WRITTEN EXERCISE: Rewrite the entries from the line containing "The height and width of the screenshot is (1568, 724)." through the line containing "[1029, 787]", replacing "redo" with "undo" and leaving everything else unchanged.

======== DATA SUPPLIED

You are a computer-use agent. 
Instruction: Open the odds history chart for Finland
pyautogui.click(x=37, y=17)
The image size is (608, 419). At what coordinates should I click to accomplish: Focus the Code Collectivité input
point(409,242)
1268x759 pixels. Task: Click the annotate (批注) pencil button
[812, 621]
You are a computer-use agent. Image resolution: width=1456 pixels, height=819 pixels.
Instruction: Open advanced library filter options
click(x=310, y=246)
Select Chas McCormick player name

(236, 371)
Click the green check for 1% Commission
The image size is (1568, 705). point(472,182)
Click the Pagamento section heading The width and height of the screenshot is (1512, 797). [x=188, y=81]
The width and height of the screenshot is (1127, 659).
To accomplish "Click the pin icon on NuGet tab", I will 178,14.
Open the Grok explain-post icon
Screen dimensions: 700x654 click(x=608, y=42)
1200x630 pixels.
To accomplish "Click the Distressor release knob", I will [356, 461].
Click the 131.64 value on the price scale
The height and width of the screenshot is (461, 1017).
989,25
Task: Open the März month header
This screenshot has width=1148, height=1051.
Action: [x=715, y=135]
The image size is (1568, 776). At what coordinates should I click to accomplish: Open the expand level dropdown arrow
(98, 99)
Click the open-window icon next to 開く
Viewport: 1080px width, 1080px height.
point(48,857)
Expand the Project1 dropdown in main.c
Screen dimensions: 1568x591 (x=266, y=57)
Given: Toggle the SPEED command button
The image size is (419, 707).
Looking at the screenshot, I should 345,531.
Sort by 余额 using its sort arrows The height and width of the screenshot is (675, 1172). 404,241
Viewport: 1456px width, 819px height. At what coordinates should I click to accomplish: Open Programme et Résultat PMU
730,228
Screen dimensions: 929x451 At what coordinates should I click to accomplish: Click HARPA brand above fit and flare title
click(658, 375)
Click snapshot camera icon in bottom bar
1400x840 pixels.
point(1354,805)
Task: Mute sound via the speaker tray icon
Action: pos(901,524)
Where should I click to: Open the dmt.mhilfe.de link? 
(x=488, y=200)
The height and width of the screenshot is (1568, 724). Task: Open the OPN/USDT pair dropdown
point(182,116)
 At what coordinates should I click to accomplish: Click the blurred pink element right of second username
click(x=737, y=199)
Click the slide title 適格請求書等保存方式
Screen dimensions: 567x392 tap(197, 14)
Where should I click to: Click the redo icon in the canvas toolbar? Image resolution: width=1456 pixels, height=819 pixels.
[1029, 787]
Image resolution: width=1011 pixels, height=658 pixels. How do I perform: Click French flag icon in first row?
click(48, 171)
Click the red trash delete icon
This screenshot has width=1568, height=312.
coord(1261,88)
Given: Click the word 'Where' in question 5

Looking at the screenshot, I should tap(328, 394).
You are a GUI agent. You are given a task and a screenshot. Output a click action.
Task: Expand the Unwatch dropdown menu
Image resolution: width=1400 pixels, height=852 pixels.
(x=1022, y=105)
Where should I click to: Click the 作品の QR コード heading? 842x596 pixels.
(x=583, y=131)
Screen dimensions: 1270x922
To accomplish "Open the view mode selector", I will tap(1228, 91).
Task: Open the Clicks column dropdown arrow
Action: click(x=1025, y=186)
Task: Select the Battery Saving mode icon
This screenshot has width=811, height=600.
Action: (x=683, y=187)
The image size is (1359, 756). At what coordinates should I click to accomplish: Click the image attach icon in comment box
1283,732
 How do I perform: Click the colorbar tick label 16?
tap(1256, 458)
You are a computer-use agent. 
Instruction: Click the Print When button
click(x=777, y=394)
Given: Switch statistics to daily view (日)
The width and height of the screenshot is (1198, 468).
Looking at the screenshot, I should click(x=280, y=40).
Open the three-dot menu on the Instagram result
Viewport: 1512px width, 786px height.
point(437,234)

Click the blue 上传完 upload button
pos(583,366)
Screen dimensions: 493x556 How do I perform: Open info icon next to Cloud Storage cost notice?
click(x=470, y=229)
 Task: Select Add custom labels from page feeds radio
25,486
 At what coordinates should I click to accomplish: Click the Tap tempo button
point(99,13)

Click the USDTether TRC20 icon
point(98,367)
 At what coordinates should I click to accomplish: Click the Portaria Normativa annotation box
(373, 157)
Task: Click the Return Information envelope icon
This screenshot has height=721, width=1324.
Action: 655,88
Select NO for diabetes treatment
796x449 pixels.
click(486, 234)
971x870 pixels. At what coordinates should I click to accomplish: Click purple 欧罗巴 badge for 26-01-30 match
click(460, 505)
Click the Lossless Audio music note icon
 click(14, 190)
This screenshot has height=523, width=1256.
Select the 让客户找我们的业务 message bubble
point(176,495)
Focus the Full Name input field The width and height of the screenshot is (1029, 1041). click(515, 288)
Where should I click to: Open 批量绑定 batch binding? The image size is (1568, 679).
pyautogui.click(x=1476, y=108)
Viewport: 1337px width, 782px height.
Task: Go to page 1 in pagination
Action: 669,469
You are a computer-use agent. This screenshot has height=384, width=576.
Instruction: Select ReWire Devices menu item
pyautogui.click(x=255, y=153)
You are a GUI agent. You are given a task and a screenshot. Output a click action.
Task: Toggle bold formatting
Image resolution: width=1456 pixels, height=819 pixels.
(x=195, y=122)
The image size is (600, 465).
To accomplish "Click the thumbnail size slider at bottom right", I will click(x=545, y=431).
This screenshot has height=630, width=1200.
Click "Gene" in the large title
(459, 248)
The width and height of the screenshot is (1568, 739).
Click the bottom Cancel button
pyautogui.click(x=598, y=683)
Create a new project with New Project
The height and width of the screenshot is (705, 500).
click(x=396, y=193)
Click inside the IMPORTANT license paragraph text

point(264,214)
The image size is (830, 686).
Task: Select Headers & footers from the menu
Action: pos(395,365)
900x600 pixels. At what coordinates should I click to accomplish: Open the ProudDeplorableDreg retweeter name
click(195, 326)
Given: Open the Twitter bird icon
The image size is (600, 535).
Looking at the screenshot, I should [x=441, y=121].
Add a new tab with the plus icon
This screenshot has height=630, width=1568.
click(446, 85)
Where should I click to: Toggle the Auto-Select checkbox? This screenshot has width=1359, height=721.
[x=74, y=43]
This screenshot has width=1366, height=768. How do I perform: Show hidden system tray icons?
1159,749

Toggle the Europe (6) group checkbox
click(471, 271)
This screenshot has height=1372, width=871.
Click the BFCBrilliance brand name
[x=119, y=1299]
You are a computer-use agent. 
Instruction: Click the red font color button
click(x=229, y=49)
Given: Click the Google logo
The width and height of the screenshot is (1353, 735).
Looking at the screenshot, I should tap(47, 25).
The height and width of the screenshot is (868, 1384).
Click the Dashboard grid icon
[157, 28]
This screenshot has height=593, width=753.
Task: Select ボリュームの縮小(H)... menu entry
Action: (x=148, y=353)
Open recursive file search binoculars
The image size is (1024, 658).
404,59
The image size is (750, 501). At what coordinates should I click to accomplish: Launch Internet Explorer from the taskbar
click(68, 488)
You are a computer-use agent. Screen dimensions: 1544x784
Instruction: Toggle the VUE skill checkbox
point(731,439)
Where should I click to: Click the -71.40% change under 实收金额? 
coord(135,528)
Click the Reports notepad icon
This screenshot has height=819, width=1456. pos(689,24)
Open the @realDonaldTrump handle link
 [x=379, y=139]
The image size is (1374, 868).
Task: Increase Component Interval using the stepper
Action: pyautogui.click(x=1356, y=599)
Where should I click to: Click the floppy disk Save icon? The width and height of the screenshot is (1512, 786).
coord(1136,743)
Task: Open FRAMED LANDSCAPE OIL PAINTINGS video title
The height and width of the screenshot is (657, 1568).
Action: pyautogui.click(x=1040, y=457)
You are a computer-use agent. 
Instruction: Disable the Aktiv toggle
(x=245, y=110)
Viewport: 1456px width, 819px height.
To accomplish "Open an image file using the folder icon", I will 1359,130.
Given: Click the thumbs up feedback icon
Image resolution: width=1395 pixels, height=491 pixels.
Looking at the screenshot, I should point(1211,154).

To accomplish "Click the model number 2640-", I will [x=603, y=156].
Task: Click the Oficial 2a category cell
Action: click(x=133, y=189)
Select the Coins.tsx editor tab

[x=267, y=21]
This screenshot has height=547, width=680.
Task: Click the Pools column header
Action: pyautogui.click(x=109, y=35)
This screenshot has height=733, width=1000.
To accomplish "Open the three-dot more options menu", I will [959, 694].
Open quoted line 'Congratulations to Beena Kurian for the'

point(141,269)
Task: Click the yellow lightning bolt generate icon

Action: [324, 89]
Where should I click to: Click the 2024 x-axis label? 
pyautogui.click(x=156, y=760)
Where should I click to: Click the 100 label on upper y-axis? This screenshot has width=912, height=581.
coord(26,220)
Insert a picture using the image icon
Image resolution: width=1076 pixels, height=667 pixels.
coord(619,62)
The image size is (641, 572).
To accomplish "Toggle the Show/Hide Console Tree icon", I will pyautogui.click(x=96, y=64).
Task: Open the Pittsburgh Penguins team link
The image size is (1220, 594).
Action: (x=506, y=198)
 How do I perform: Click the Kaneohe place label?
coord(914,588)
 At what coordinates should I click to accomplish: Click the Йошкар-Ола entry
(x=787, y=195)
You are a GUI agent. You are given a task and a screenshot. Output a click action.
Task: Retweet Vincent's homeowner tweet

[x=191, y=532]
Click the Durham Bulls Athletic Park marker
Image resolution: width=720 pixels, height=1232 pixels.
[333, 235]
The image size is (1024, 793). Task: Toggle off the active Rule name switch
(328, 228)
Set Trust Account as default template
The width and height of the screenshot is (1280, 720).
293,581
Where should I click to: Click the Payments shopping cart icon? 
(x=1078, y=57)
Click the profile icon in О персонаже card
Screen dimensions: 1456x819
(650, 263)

================

OUTPUT BELOW:
The height and width of the screenshot is (1568, 724). Task: Open the OPN/USDT pair dropdown
point(182,116)
 At what coordinates should I click to accomplish: Click the blurred pink element right of second username
click(x=737, y=199)
Click the slide title 適格請求書等保存方式
Screen dimensions: 567x392 tap(197, 14)
Where should I click to: Click the undo icon in the canvas toolbar? Image resolution: width=1456 pixels, height=819 pixels.
[1029, 787]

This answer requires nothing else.